Mini-Split systems are becoming more popular, but are they worth the money? Learn how they work and all the info on these small ac units to make the decision yourself…
Mini-split, or ductless, air conditioning units are gaining popularity, thanks to their energy efficiency and potential to create a range of temperature zones within the same home. While they can get expensive, they’re easy to retrofit into homes without HVAC ductwork. But are these the best A/C units for your home?
If you’re trying to choose between a mini-split A/C system and a traditional HVAC system, you need to know what a mini-split system is and how it works. For some homeowners, a mini-split A/C system can be the better choice – it can allow you to downsize while remaining in your home, for example, or keep family members from fighting over the thermostat. Here’s what you need to know.
How Does a Mini-Split A/C System Work?
In a traditional HVAC system, a unit outside your home cools air and distributes it through your home via your ductwork. But a mini-split system doesn’t rely on ductwork to supply your home with cold air. Instead, refrigerant moves through insulated lines from the outdoor unit to indoor units located in each of your home’s cooling zones. Some outdoor units are powerful enough to divide your home into as many as nine cooling zones, each cooled by its own separate unit. Each indoor unit cools the room or zone it’s in.

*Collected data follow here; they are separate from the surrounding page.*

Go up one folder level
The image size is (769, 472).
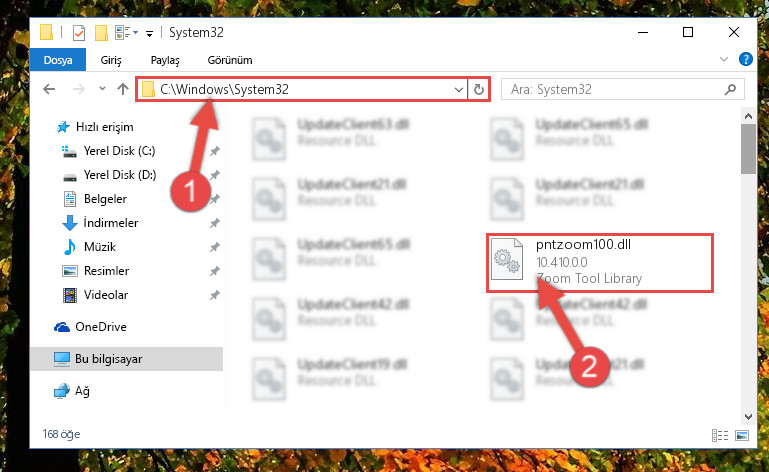pyautogui.click(x=123, y=89)
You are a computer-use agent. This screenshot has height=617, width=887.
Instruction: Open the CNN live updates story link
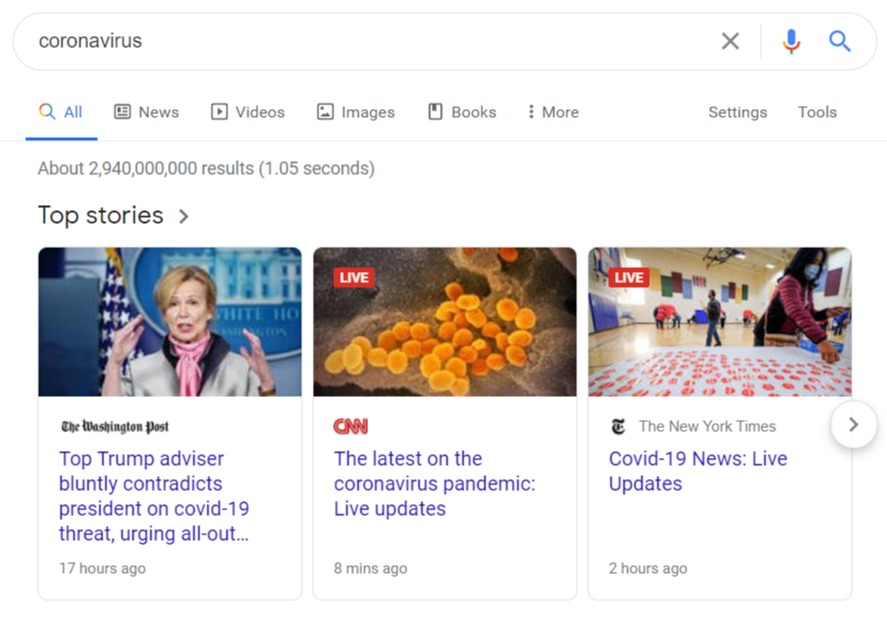tap(433, 483)
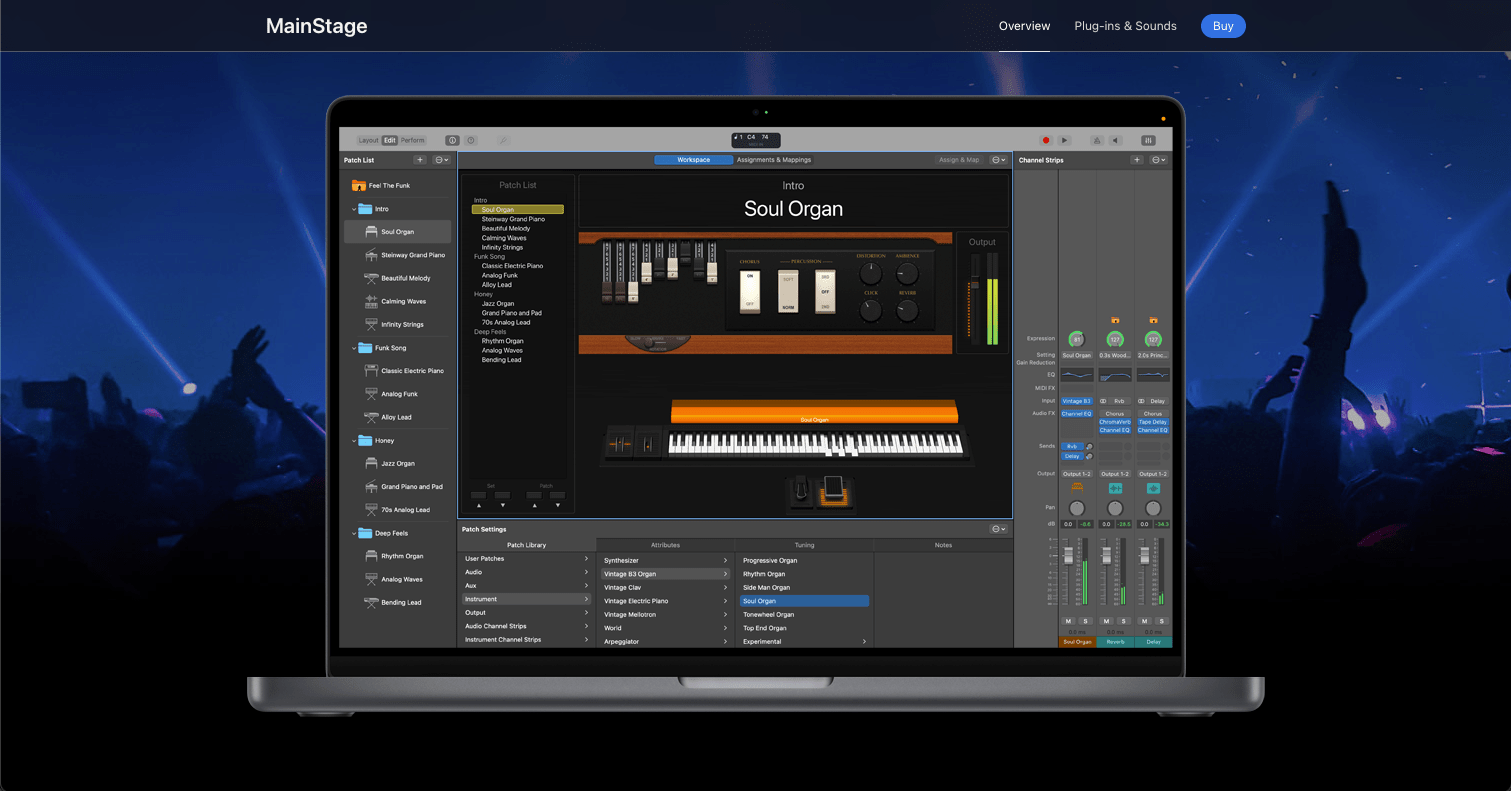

Wall A/C units are also more secure than window A/C units because they only require a small hole to be drilled into the wall to run the refrigerant lines through, so there’s no need to cut a huge hole in the wall and there’s no possibility that a burglar could just yank the unit out of the window and crawl inside. But mini-splits can be more expensive than traditional HVAC systems – a single-zone system can start at about $3,000, while a four-zone system can cost at least $12,000. The more zones you want, the higher the cost.
Pros and Cons of Mini-Split A/C Units
Mini-split A/C units don’t require ductwork, which makes them a good option for installation in homes that don’t have ductwork, because adding ducts can significantly increase the cost of installing a traditional HVAC. Mini-splits are also good for installing climate control in additions or mother-in-law units.
These aren’t the only benefits of a mini-split A/C. These units are about 25 to 30 percent more efficient than traditional A/C systems because nothing is lost to the ductwork itself. Mini-splits also have inverter-driven compressors, which don’t turn on and off constantly. Instead, they speed up or slow down based on system requirements. This makes the system even more efficient than a traditional A/C system, which loses a lot of energy in starting up a compressor repeatedly.
Mini-splits are popular with homeowners who want more precise control over the temperature of individual rooms in their homes. Each unit can be individually adjusted, so you’ll be able to call a truce in the Thermostat Wars – at least until winter. If you have rooms in your home that you aren’t using, one or two mini-split wall units can help you cool the rooms you are using, while keeping the whole-house thermostat at a higher temperature. This prevents mold and other problems that can arise from merely closing the vents in unused rooms.
The drawbacks of mini-splits include their installation price, which can be higher than for traditional systems. You might not love the look of a wall A/C unit in every room, either, although there are floor and recessed ceiling models, too. You’ll need to clean the filter every month, and more often if you have pets – the fans in mini-splits can’t handle dirty filters, so falling behind on monthly maintenance can shorten the life of your unit. You’ll still need to have a yearly A/C tune-up from a professional technician, who will check your unit’s refrigerant pressure and flush the condensate lines, among other things.
Choosing the Best HVAC System for Your Needs
If you already have a traditional HVAC system, it may be cheaper to just go ahead and get another one. But if you’re installing A/C in a home that doesn’t have ducts, or you’re looking for a small air conditioner to cool a specific room or rooms, a mini-split system may be the best choice. It can give you more precise control over the temperature in individual rooms in your home and slash your energy bills, although it may not pay for itself.